Only one stretch of the data below should be repeated: the lines from the line containing "Image resolution: width=398" through the line containing "The height and width of the screenshot is (420, 968).", inclusive, exactly as they are.

# [Dataset excerpts]

================

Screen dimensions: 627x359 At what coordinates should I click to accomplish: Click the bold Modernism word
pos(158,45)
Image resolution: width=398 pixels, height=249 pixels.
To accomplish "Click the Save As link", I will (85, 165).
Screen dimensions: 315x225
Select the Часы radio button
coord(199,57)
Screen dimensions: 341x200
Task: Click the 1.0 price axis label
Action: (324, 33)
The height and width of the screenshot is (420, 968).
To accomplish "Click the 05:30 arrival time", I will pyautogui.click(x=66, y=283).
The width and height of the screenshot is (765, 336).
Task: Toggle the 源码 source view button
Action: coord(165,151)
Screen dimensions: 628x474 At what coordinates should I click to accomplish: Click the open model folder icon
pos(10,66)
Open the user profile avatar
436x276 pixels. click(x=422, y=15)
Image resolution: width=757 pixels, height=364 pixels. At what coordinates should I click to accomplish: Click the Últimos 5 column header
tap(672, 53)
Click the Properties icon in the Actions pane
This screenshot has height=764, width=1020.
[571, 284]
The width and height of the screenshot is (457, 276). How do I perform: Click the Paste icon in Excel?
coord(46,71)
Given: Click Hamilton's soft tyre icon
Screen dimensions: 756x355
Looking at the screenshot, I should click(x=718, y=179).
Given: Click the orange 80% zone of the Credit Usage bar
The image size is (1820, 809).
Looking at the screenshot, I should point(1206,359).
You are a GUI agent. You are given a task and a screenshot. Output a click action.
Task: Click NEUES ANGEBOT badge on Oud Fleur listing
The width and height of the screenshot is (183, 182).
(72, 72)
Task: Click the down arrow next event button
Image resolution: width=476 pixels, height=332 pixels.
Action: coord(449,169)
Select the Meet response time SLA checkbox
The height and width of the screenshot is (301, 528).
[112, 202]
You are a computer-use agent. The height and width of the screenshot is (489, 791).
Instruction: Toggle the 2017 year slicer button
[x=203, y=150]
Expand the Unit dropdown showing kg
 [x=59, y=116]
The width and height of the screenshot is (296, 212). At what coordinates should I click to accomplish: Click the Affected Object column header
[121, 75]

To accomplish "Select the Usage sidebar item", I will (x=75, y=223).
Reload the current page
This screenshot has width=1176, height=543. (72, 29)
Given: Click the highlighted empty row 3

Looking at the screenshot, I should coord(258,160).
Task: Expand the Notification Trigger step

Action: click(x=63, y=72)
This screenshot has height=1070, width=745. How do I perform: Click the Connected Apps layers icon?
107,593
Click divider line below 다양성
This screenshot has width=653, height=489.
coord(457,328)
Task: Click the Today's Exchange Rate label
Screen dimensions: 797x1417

================

# [ANSWER TO THIS EXERCISE]
Image resolution: width=398 pixels, height=249 pixels.
To accomplish "Click the Save As link", I will (85, 165).
Screen dimensions: 315x225
Select the Часы radio button
coord(199,57)
Screen dimensions: 341x200
Task: Click the 1.0 price axis label
Action: (324, 33)
The height and width of the screenshot is (420, 968).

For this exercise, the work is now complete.